Dios sigue amando a su pueblo a pesar de todo y finalmente
envía a su hijo, pensando que a éste lo respetarán. No es así. Los labradores
piensan que es el heredero y lo matan para apoderarse de la herencia.
Con esta parábola, Jesús está anticipando su propia muerte.
Él es el hijo enviado por el Padre. Los sacerdotes de su pueblo son los
labradores que también lo rechazarán y buscarán su muerte. Jesús les advierte:
el señor de la viña les arrebatará el campo a los labradores y lo entregará a
otros. Y continúa: “la piedra que desecharon los constructores será la piedra
angular”. En estas palabras leemos algo más que el castigo del Antiguo
Testamento. Contienen una promesa: Dios no abandona su viña. Jesús morirá a
manos de su propio pueblo, pero Dios lo resucitará y lo convertirá en piedra
angular de un nuevo edificio: la Iglesia.

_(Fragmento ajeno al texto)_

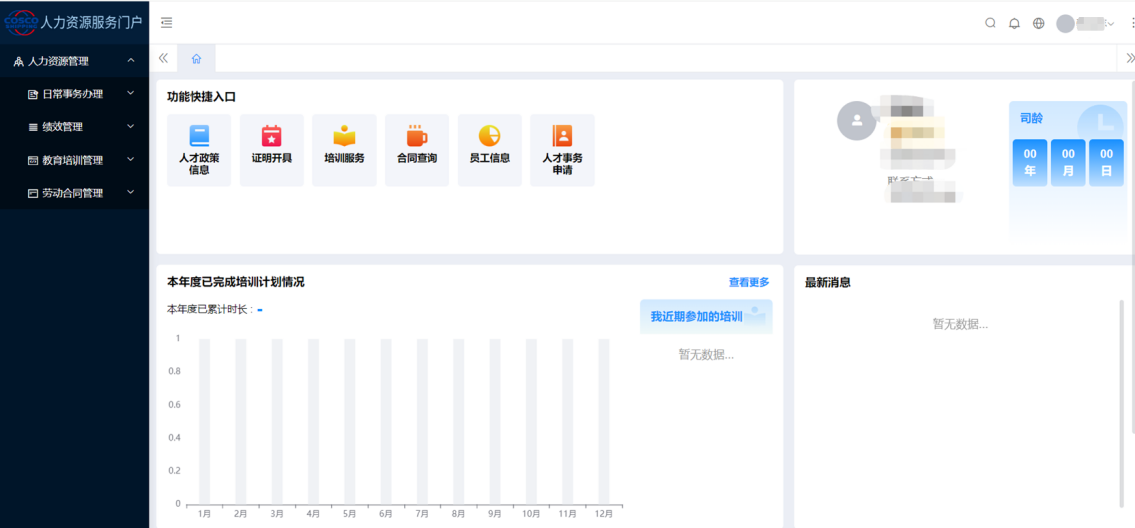Open the user avatar dropdown in header
Screen dimensions: 1135x528
1085,23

Esta será su nueva viña, el nuevo pueblo de Dios. Y ya no se
limitará a Israel, sino que se extenderá por todo el mundo.
La viña del Señor, hoy
Dios nos ofrece un jardín: el mundo. Lo ama y nos lo entrega
para que lo cuidemos y lo cultivemos. Ese jardín también es la humanidad.

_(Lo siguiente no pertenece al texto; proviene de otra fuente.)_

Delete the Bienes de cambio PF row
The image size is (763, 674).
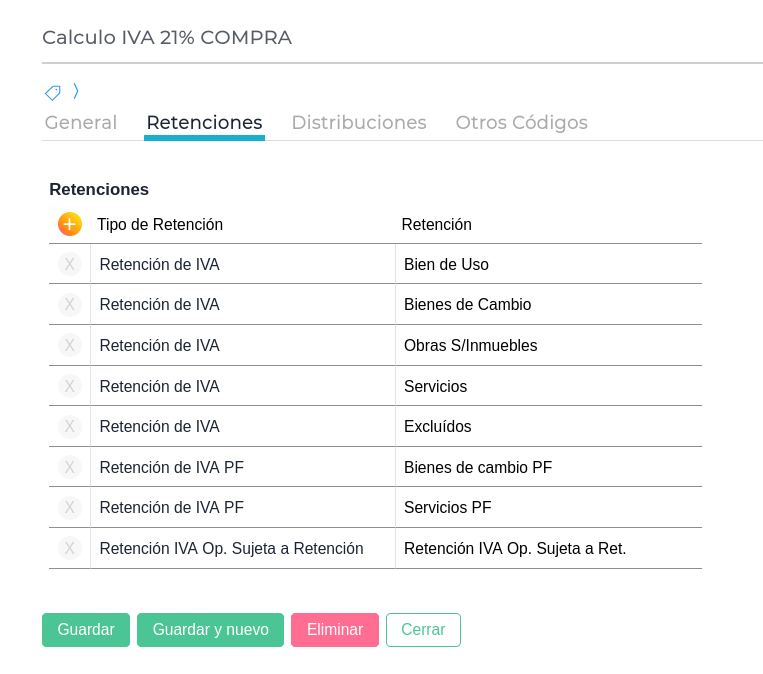[69, 467]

Hoy vivimos una época de secularización. Muchas personas
viven al margen de los caminos de Dios y hay una tendencia a apartarlo de
nuestra vida cotidiana. La viña
abandonada cae pasto de las zarzas y la destrucción: esta es una viva imagen de
lo que sucede en nuestro mundo cuando la humanidad se aparta de Dios y decide
prescindir de él. Cuando el hombre mata a Dios y se adueña del mundo, esa
primera euforia, ese endiosamiento, acaba convirtiéndose en sangre y lamentos,
como nos recuerda Isaías. La pretendida justicia degenera en guerra y
asesinatos. Este es el panorama del mundo que ha querido apartar a Dios.
Por eso, más que nunca, los cristianos tenemos una misión.
Hemos de ser labradores del reino de Dios. Hemos de cultivar el campo de la Iglesia , unidos a Cristo,
sacando el mejor jugo espiritual de nuestras vidas. Hemos de trabajar para que
la semilla de la palabra de Dios dé fruto.
El fruto de la vid
Hoy se nos pide a nosotros que rindamos cuentas a Dios sobre
nuestra encomienda de anunciar la buena nueva de su amor. ¿Qué fruto podemos
ofrecer?
Cuántas veces percibimos, incluso dentro de la Iglesia , orgullo y
autosuficiencia. Nos cuesta escuchar. Cuánta gente, en nombre de Cristo, nos ha
hablado, dando testimonio, y hasta convirtiéndose en mártires, derramando su
sangre por amor. Y aún y así no nos hemos convertido. Quizás hoy no matamos a
los profetas, pero sí nos volvemos intolerantes y criticamos en exceso. Nos
molesta que alguien pueda aleccionarnos, o que pueda corregirnos cuando quiere
sacar lo mejor de nosotros.
También nos cuesta estar unidos a la comunidad de la Iglesia. Nos gusta ir
por libre. Olvidamos que Jesús es la vid y nosotros los sarmientos. Sólo unidos
firmemente a él y a los demás podremos dar buen fruto.
Cuidado. ¿Qué hará el dueño de la viña si no somos fecundos?
Se la dará a otros.
No temamos, pero tampoco nos aletarguemos. Dios tiene una
promesa de salvación y nunca se cansará de esperar y de seguir dándonos
oportunidades. Cuando nos abramos a él daremos los frutos tan deseados.